We apply this method to Equation 3. The FBR basis corresponds to the basis of the eigenvectors $| ϕ_{q + n} 〉$ of the momentum operator. From a numerical point of view, we work in a finite dimensional sub-space $H_{N}$ of $H$ of dimension $N = 2 n_{max} + 1$ , with $n_{max} \in N$ and $- n_{max} \leq n \leq n_{max}$ . The potential energy is a periodic spatial function, of period $2 π$ . We choose the interval $[0,2 π]$ for the position $x$ . The DVR basis is built from the discretization of the variable $x \in [0,2 π]$ , such that $x_{j} = \frac{2 π}{N} j$ with $0 \leq j < N$ . A scalar product is given by,

\forall Ψ, Φ \in H_{N}, \int_{0}^{2 π} Ψ^{*} (x) Φ (x) d x = \frac{2 π}{N} \sum_{j = 0}^{N - 1} Ψ^{*} (x_{j}) Φ (x_{j}) .

From the orthogonality of functions $ϕ_{q + n}$ we deduce that we have approximately:

\frac{2 π}{N} \sum_{j = 0}^{N - 1} ϕ_{q + m}^{*} (x_{j}) ϕ_{q + n} (x_{j}) = δ_{m, n} . (5)

From the definition of the plane wave functions, we have also for $n_{max}$ large enough:

\frac{2 π}{N} \sum_{n = - n_{max}}^{n_{max}} ϕ_{q + n} (x_{i}) ϕ_{q + n}^{*} (x_{j}) = δ_{i, j} . (6)

We introduce the matrix $\hat{R}$ defined as

\hat{R} = (\begin{matrix} R_{0, - n_{max}} & R_{0, - n_{max} + 1} & \dots \\ ⋮ & ⋱ \\ R_{N - 1, - n_{max}} & R_{N - 1, n_{max}} \end{matrix}), (7)

with matrix elements $R_{j, n}$ given by

R_{j, n} = \frac{1}{\sqrt{N}} e^{ı \frac{2 π}{N} (q + n) j} .

Equations 5, 6 are equivalent to ${\hat{R}}^{†} \hat{R} = \hat{I}$ and $\hat{R} {\hat{R}}^{†} = \hat{I}$ . The matrix $\hat{R}$ is thus a unitary matrix. The DVR basis ${(| u_{j} 〉)}_{j \in [0, N - 1]}$ is then built from the following kets as

| u_{j} 〉 = \sum_{n = n_{max}}^{- n_{max}} {\hat{R}}_{j n}^{*} | ϕ_{n} 〉 .

This basis connects a basis of $H_{N}$ to the spatial discretization basis.
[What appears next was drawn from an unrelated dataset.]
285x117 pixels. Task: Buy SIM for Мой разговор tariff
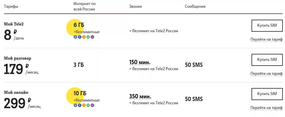click(x=267, y=60)
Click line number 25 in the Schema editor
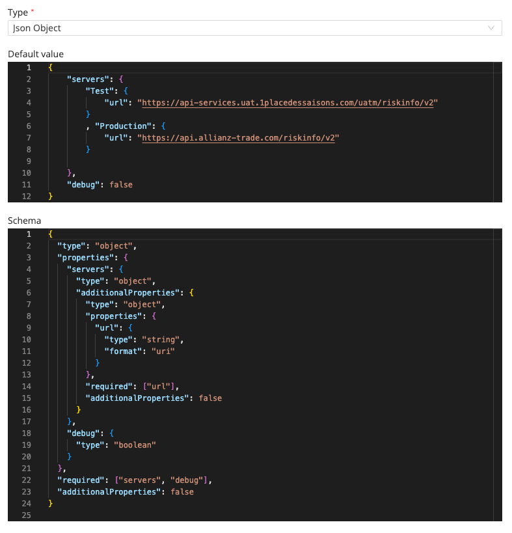 (29, 515)
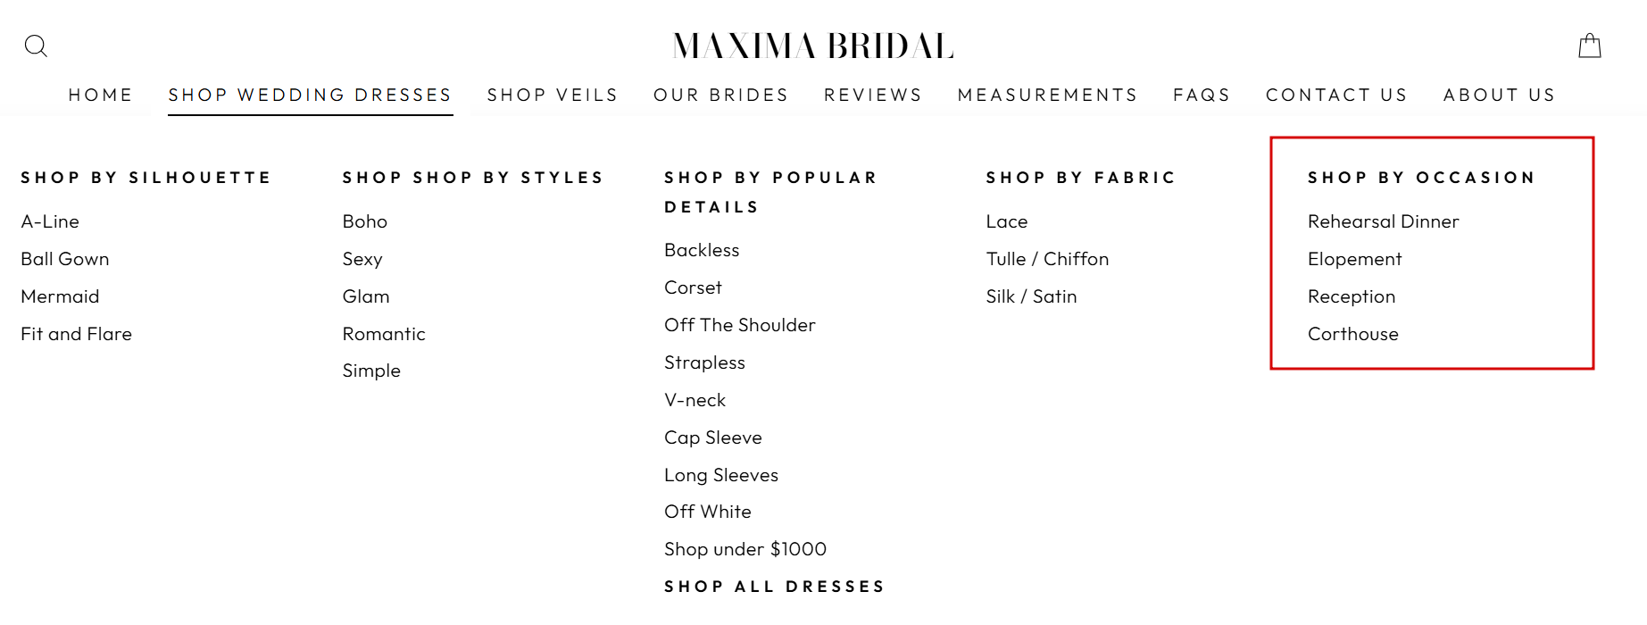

We deduce that an operator $\hat{W}$ depending on $x$ has a diagonal representation in the DVR basis given by

〈 u_{i} | \hat{W} | u_{j} 〉 ≃ W (x_{j}) δ_{i, j} .

The matrix $\hat{R}$ allows to express a known operator in the DVR basis to the FBR basis, and vice versa

{\hat{W}}^{FBR} = {\hat{R}}^{†} {\hat{W}}^{DVR} \hat{R} .

Since the square modulus of the wave function, $| ψ (x) |^{2}$ , depends on the position $x$ as shown in Equation 4, it is straightforward to obtain its matrix representation in the DVR basis, and then in the FBR basis. The exponential matrix approach can then be used to propagate the dynamics. We denote by ${\hat{G}}^{DVR}$ the matrix of $| ψ (x) |^{2}$ in the DVR basis,

{\hat{G}}^{DVR} = (\begin{matrix} G_{0} \\ G_{1} \\ ⋱ \\ G_{N - 1} \end{matrix}), (8)

where

G_{j} = {|\frac{1}{\sqrt{2 π}} \sum_{n = - n_{max}}^{n_{max}} c_{q, n} e^{ı \frac{2 π}{N} (q + n) j}|}^{2} .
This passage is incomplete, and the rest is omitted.